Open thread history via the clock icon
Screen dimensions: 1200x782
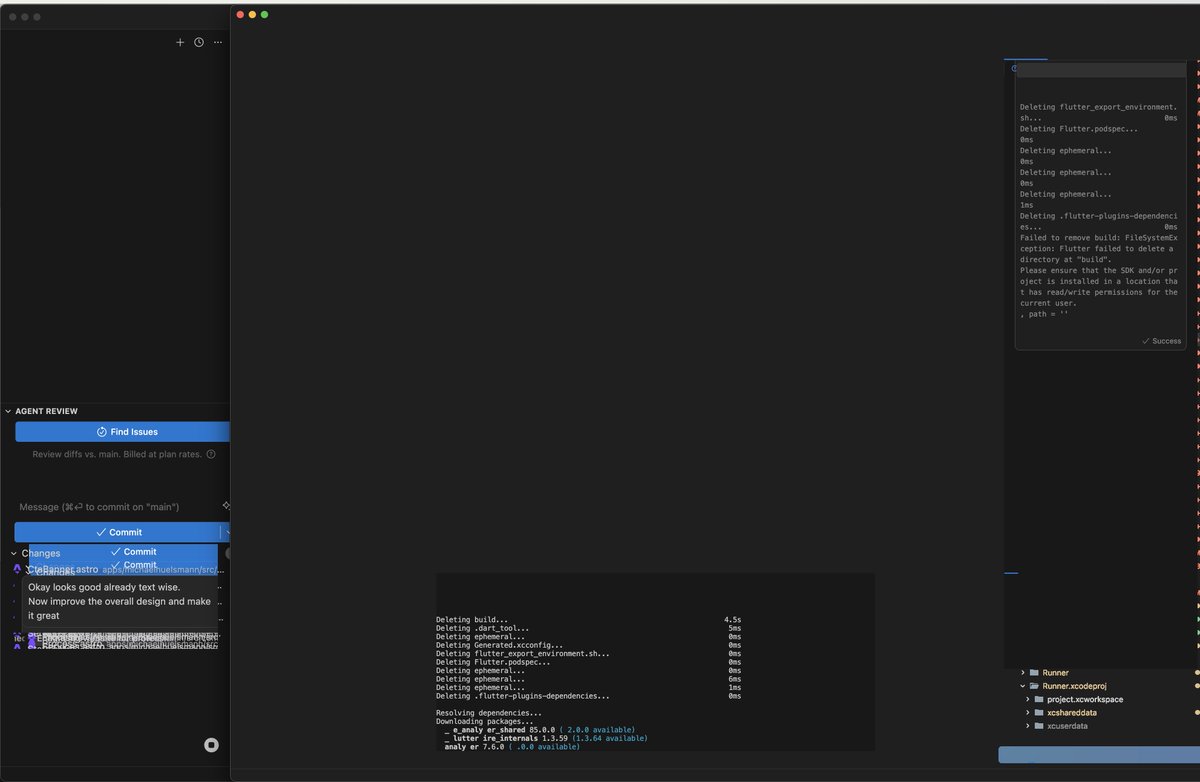pos(198,42)
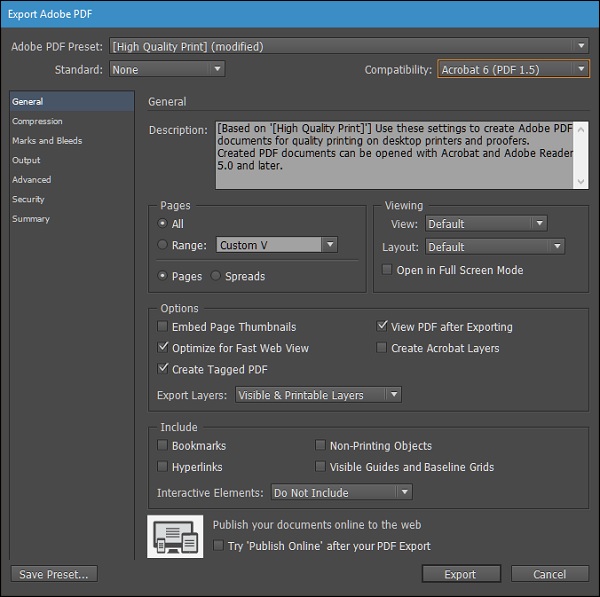Expand the Interactive Elements dropdown

pyautogui.click(x=341, y=492)
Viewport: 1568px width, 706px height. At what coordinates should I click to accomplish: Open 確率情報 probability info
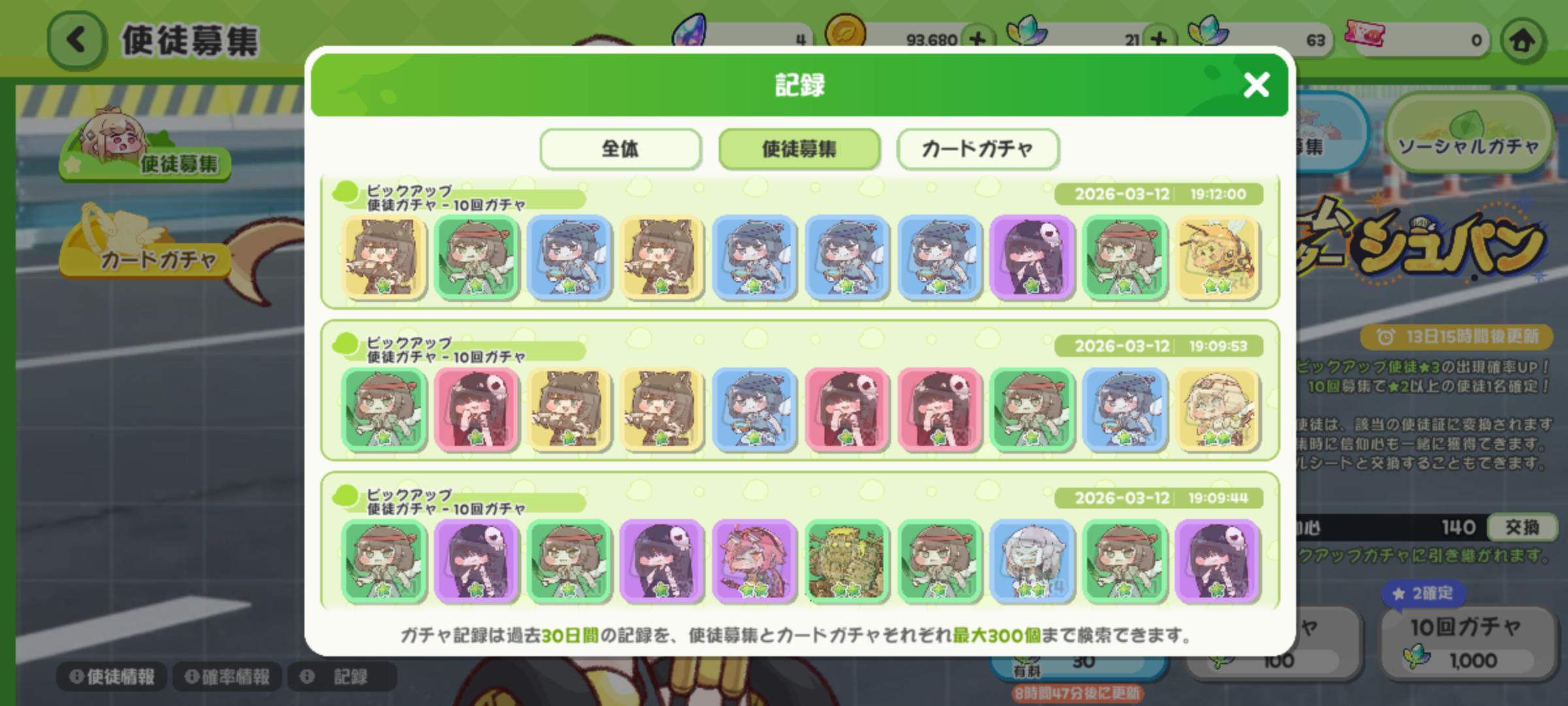pyautogui.click(x=227, y=677)
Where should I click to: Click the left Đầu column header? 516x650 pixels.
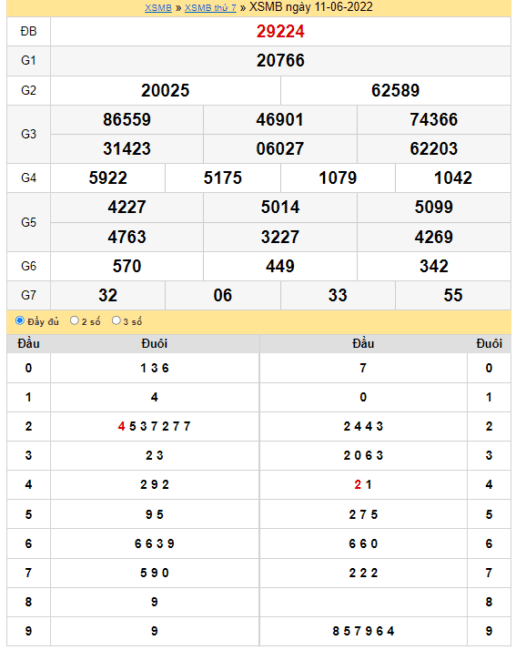pos(29,343)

Exercise prompt.
Everything in the entries must be written out exactly; the pictures stay out.

Exercise answer.
Open thread history via the clock icon
Screen dimensions: 1200x782
pos(198,42)
Expand the Interactive Elements dropdown

pyautogui.click(x=341, y=492)
Viewport: 1568px width, 706px height. At what coordinates should I click to accomplish: Open 確率情報 probability info
pyautogui.click(x=227, y=677)
Where should I click to: Click the left Đầu column header? 516x650 pixels.
pos(29,343)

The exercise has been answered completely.